**** RAW DATA

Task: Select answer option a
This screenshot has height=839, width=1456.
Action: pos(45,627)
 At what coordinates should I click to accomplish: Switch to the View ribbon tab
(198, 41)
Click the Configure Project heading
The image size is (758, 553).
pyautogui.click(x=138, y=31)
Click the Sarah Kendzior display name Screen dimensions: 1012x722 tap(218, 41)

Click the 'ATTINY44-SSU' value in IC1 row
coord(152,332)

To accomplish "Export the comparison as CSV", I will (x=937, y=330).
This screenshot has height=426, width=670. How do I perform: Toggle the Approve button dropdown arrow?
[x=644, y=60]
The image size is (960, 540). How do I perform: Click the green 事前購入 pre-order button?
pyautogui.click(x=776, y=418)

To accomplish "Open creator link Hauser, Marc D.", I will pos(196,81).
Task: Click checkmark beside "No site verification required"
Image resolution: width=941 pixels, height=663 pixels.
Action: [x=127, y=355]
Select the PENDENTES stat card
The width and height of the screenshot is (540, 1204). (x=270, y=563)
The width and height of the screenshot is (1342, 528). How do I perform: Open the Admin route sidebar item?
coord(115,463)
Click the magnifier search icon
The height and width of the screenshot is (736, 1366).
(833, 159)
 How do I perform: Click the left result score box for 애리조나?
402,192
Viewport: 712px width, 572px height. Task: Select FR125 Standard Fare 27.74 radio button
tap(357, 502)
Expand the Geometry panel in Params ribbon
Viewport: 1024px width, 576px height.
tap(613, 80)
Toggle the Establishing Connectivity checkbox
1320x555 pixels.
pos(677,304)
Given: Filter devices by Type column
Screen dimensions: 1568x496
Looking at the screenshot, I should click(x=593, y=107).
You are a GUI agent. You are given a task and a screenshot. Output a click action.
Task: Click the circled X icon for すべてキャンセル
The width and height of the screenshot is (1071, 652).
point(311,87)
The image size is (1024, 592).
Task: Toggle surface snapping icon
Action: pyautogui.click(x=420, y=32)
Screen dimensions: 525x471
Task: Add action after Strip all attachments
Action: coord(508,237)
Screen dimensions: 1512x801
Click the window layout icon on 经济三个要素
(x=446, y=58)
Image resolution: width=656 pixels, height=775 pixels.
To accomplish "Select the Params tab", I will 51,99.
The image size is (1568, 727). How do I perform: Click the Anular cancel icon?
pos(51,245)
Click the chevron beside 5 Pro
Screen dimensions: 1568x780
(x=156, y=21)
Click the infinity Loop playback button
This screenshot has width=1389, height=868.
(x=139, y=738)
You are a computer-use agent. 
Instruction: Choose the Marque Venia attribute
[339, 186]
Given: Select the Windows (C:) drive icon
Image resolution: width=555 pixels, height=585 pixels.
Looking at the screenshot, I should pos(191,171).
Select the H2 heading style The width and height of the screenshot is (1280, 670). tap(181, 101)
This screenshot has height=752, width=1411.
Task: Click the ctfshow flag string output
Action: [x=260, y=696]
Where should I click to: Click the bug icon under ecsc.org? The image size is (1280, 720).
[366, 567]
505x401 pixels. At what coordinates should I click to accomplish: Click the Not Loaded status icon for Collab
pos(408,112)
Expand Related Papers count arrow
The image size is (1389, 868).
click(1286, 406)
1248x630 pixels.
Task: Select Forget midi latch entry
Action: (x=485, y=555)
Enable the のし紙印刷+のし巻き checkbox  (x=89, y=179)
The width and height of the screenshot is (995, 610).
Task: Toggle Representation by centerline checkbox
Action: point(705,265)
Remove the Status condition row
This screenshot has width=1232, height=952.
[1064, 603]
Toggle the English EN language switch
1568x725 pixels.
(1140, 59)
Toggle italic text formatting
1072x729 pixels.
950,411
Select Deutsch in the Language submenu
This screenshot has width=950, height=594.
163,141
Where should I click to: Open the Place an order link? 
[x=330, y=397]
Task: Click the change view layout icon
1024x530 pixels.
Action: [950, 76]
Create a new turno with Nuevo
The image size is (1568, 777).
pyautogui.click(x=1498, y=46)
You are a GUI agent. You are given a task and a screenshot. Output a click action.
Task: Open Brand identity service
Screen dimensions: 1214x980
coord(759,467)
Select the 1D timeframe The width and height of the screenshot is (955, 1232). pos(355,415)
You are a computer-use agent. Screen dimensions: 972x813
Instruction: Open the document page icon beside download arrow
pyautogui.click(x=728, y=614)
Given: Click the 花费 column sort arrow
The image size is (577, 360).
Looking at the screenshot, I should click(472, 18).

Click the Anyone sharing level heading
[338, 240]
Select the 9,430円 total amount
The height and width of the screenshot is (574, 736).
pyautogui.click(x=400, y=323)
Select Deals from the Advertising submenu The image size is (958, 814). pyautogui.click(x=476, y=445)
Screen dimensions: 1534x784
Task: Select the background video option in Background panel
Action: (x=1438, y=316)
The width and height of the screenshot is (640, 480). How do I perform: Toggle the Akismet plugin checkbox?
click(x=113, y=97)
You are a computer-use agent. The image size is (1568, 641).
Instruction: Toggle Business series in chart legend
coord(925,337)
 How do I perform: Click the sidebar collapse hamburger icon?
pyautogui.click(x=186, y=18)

********

* EXERCISE DETAILS:
Locate every line of the records that contains the string "coordinates" and copy each one. Treat uppercase and lowercase letters as different.

* COMPLETED TASK:
 At what coordinates should I click to accomplish: Switch to the View ribbon tab
505x401 pixels. At what coordinates should I click to accomplish: Click the Not Loaded status icon for Collab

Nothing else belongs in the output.